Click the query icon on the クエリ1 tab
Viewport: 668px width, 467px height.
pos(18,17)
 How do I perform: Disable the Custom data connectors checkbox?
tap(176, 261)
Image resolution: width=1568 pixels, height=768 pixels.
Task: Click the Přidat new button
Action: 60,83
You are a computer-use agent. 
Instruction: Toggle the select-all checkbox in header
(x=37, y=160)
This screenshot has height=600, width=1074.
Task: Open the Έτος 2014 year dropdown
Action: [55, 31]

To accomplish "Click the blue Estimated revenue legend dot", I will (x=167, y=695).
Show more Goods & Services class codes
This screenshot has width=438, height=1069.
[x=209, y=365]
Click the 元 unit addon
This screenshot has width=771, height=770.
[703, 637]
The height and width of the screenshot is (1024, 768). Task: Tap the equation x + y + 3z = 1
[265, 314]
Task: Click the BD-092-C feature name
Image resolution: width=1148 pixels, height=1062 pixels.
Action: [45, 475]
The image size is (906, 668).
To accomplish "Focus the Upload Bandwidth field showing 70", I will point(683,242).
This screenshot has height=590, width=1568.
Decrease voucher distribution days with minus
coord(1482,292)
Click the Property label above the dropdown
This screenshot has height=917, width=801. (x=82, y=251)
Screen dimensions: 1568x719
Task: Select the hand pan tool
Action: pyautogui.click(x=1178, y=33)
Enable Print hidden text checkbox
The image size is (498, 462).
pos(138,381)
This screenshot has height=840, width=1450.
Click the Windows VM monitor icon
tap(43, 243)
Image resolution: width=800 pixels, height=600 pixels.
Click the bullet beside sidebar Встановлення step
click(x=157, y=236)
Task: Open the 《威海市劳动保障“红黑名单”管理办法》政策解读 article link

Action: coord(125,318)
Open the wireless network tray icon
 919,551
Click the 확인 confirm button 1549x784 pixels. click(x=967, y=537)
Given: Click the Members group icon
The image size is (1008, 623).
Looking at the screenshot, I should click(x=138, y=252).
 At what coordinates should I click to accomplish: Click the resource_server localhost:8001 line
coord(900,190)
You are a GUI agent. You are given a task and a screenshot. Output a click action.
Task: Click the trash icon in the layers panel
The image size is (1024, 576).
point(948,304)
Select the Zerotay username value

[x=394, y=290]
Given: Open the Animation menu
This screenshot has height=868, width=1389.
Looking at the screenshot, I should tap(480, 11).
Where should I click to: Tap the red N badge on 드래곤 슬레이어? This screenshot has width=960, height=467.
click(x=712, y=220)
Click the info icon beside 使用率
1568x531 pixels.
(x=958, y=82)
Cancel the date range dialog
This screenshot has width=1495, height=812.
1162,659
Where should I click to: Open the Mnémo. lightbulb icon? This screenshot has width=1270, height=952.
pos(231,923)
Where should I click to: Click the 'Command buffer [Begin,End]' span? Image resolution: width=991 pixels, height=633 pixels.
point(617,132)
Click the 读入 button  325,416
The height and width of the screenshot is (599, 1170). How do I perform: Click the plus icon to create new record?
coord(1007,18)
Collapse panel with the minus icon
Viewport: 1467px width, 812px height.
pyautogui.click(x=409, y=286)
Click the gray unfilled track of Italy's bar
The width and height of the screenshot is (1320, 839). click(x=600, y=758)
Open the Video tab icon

━━━━━━━━

# Your objective
Your task is to quote the listing above word for word.

# Task response
Click the query icon on the クエリ1 tab
Viewport: 668px width, 467px height.
pos(18,17)
 How do I perform: Disable the Custom data connectors checkbox?
tap(176, 261)
Image resolution: width=1568 pixels, height=768 pixels.
Task: Click the Přidat new button
Action: 60,83
You are a computer-use agent. 
Instruction: Toggle the select-all checkbox in header
(x=37, y=160)
This screenshot has height=600, width=1074.
Task: Open the Έτος 2014 year dropdown
Action: [55, 31]

To accomplish "Click the blue Estimated revenue legend dot", I will (x=167, y=695).
Show more Goods & Services class codes
This screenshot has width=438, height=1069.
[x=209, y=365]
Click the 元 unit addon
This screenshot has width=771, height=770.
[703, 637]
The height and width of the screenshot is (1024, 768). Task: Tap the equation x + y + 3z = 1
[265, 314]
Task: Click the BD-092-C feature name
Image resolution: width=1148 pixels, height=1062 pixels.
Action: [45, 475]
The image size is (906, 668).
To accomplish "Focus the Upload Bandwidth field showing 70", I will point(683,242).
This screenshot has height=590, width=1568.
Decrease voucher distribution days with minus
coord(1482,292)
Click the Property label above the dropdown
This screenshot has height=917, width=801. (x=82, y=251)
Screen dimensions: 1568x719
Task: Select the hand pan tool
Action: pyautogui.click(x=1178, y=33)
Enable Print hidden text checkbox
The image size is (498, 462).
pos(138,381)
This screenshot has height=840, width=1450.
Click the Windows VM monitor icon
tap(43, 243)
Image resolution: width=800 pixels, height=600 pixels.
Click the bullet beside sidebar Встановлення step
click(x=157, y=236)
Task: Open the 《威海市劳动保障“红黑名单”管理办法》政策解读 article link

Action: coord(125,318)
Open the wireless network tray icon
 919,551
Click the 확인 confirm button 1549x784 pixels. click(x=967, y=537)
Given: Click the Members group icon
The image size is (1008, 623).
Looking at the screenshot, I should click(x=138, y=252).
 At what coordinates should I click to accomplish: Click the resource_server localhost:8001 line
coord(900,190)
You are a GUI agent. You are given a task and a screenshot. Output a click action.
Task: Click the trash icon in the layers panel
The image size is (1024, 576).
point(948,304)
Select the Zerotay username value

[x=394, y=290]
Given: Open the Animation menu
This screenshot has height=868, width=1389.
Looking at the screenshot, I should tap(480, 11).
Where should I click to: Tap the red N badge on 드래곤 슬레이어? This screenshot has width=960, height=467.
click(x=712, y=220)
Click the info icon beside 使用率
1568x531 pixels.
(x=958, y=82)
Cancel the date range dialog
This screenshot has width=1495, height=812.
1162,659
Where should I click to: Open the Mnémo. lightbulb icon? This screenshot has width=1270, height=952.
pos(231,923)
Where should I click to: Click the 'Command buffer [Begin,End]' span? Image resolution: width=991 pixels, height=633 pixels.
point(617,132)
Click the 读入 button  325,416
The height and width of the screenshot is (599, 1170). How do I perform: Click the plus icon to create new record?
coord(1007,18)
Collapse panel with the minus icon
Viewport: 1467px width, 812px height.
pyautogui.click(x=409, y=286)
Click the gray unfilled track of Italy's bar
The width and height of the screenshot is (1320, 839). click(x=600, y=758)
Open the Video tab icon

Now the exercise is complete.